● **Work required**
Your task is to copy every entry exactly.

Dataset records:
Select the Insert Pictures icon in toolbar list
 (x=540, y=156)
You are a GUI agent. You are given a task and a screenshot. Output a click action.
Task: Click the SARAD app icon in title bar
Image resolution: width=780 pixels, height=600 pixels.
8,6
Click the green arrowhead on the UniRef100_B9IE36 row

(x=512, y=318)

● **Response area**
Select the Insert Pictures icon in toolbar list
 (x=540, y=156)
You are a GUI agent. You are given a task and a screenshot. Output a click action.
Task: Click the SARAD app icon in title bar
Image resolution: width=780 pixels, height=600 pixels.
8,6
Click the green arrowhead on the UniRef100_B9IE36 row

(x=512, y=318)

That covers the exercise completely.